When the listing below reaches the line that has "Viewport: 388px width, 641px", start reproducing exactly; stop after the line that has "the New Contract", and drop the pictures.

- Data listing

:::

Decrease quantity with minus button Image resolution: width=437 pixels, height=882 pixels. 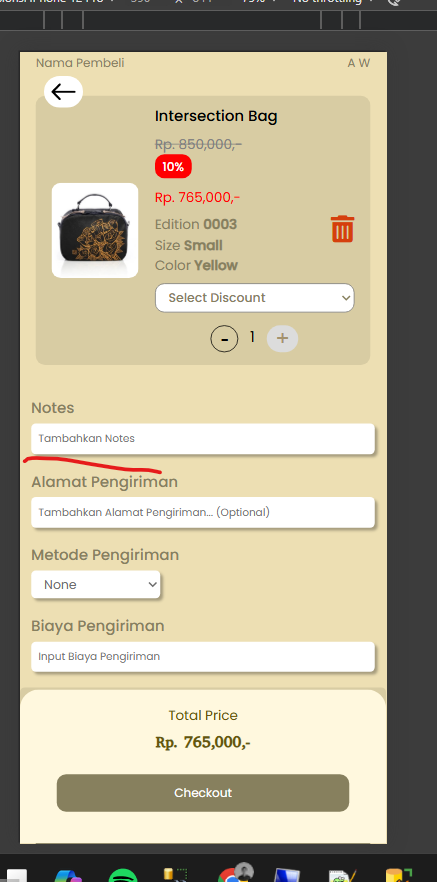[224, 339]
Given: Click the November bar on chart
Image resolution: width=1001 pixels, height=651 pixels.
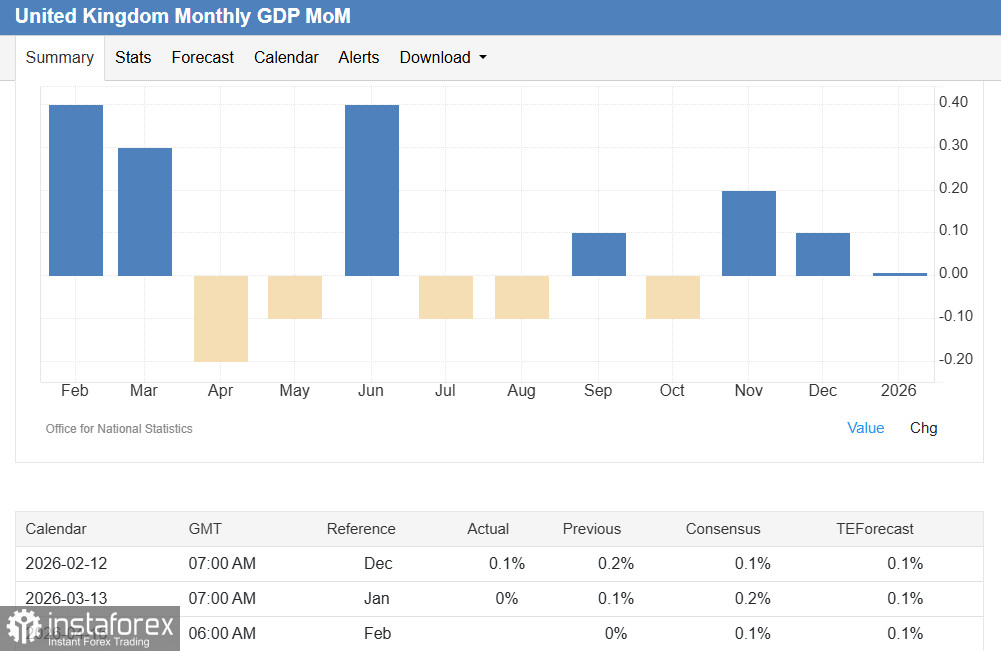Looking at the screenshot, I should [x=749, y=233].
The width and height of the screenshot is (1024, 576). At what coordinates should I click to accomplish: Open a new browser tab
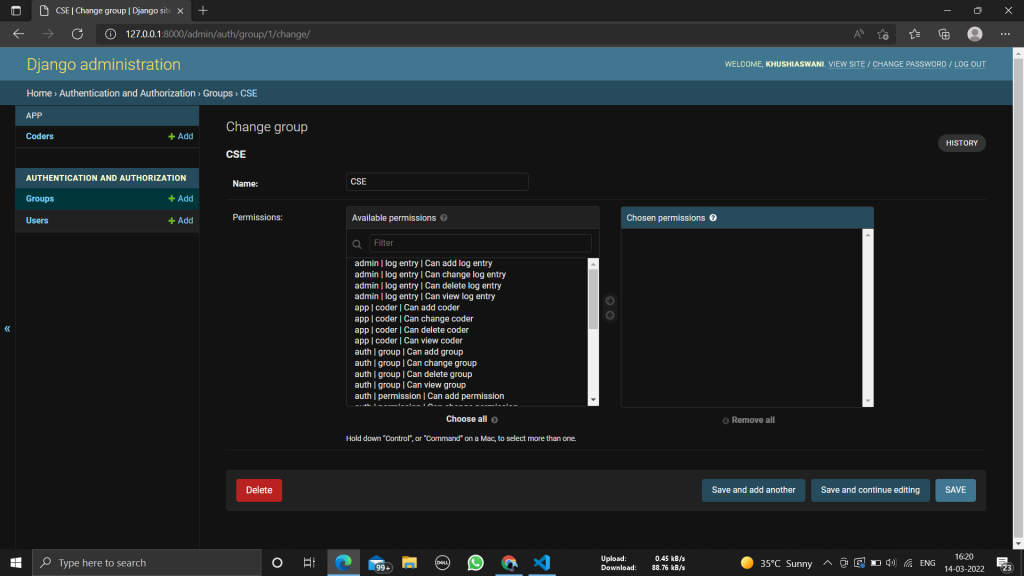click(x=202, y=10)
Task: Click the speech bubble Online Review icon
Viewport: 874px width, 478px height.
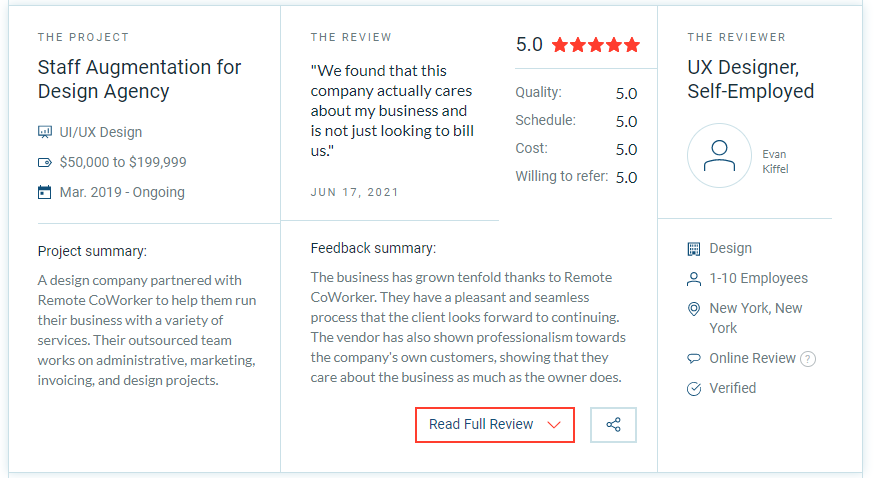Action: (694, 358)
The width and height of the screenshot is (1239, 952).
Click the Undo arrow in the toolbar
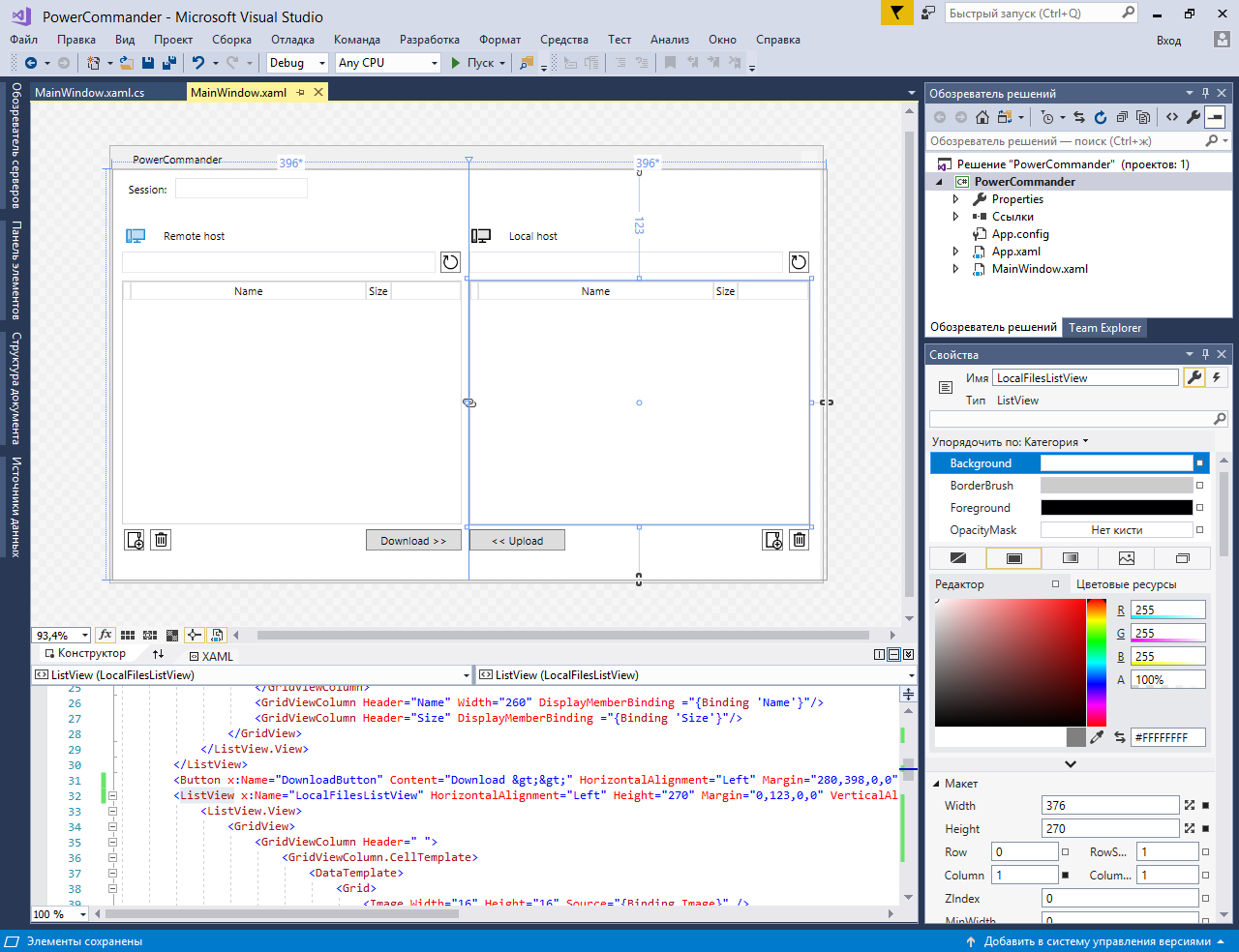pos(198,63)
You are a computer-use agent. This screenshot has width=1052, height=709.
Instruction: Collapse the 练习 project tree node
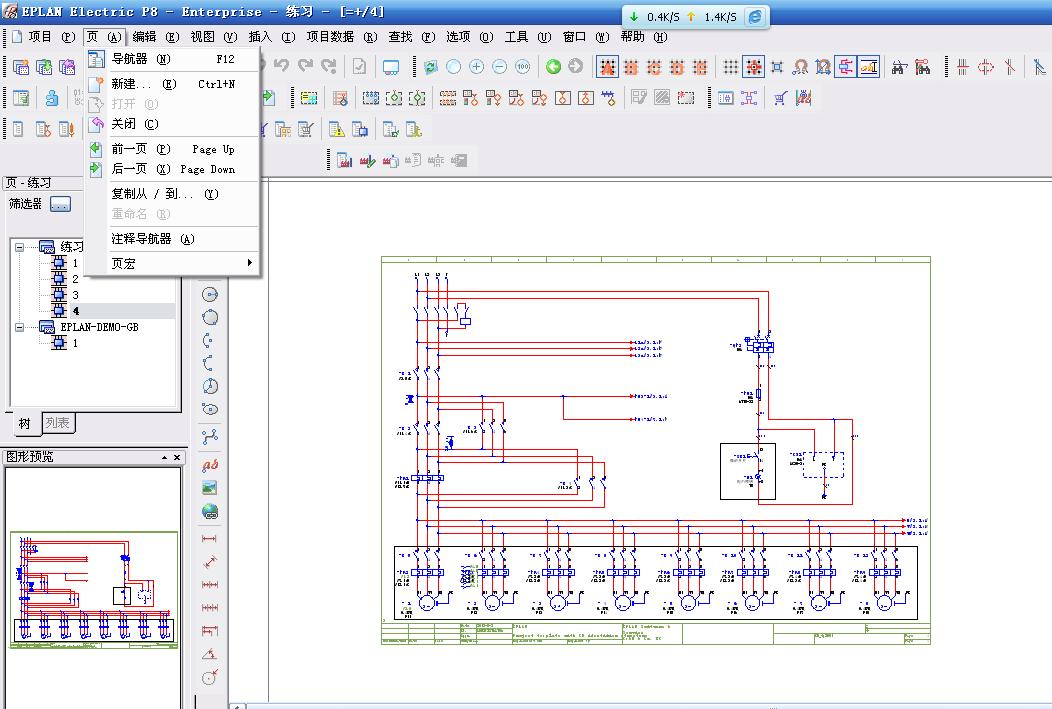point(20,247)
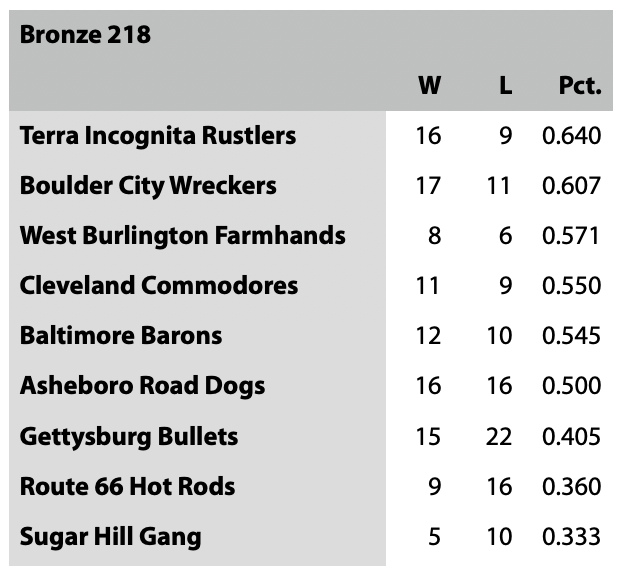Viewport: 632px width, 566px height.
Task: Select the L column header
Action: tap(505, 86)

:::

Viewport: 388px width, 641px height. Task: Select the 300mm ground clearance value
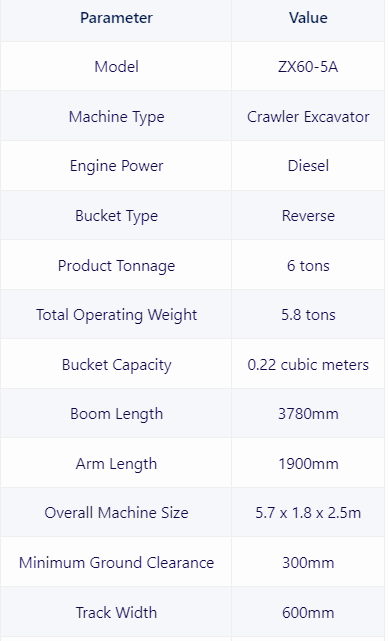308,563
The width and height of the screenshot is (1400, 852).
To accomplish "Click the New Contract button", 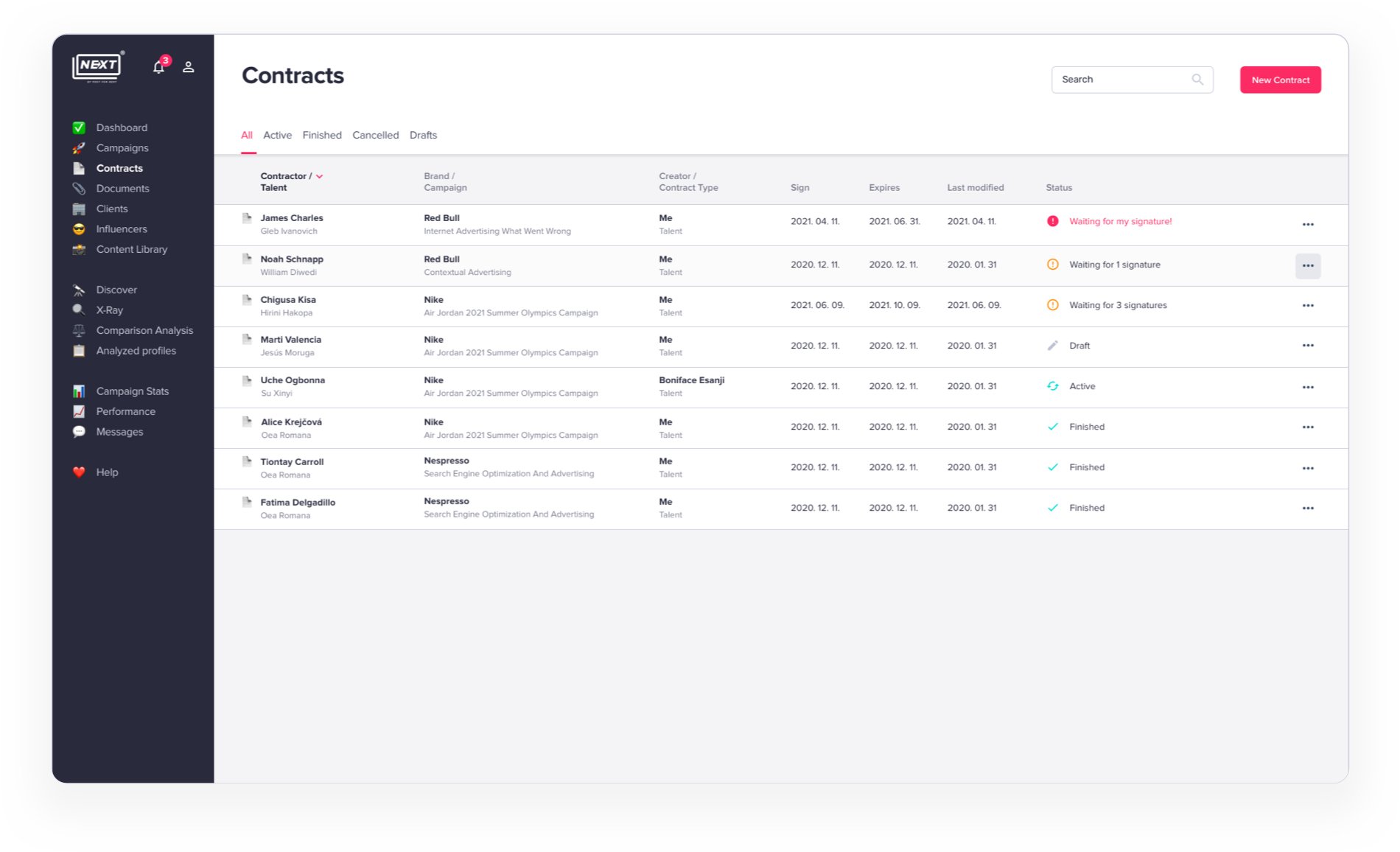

:::

- Answer for this exercise
Viewport: 388px width, 641px height. Task: Select the 300mm ground clearance value
308,563
The width and height of the screenshot is (1400, 852).
To accomplish "Click the New Contract button", 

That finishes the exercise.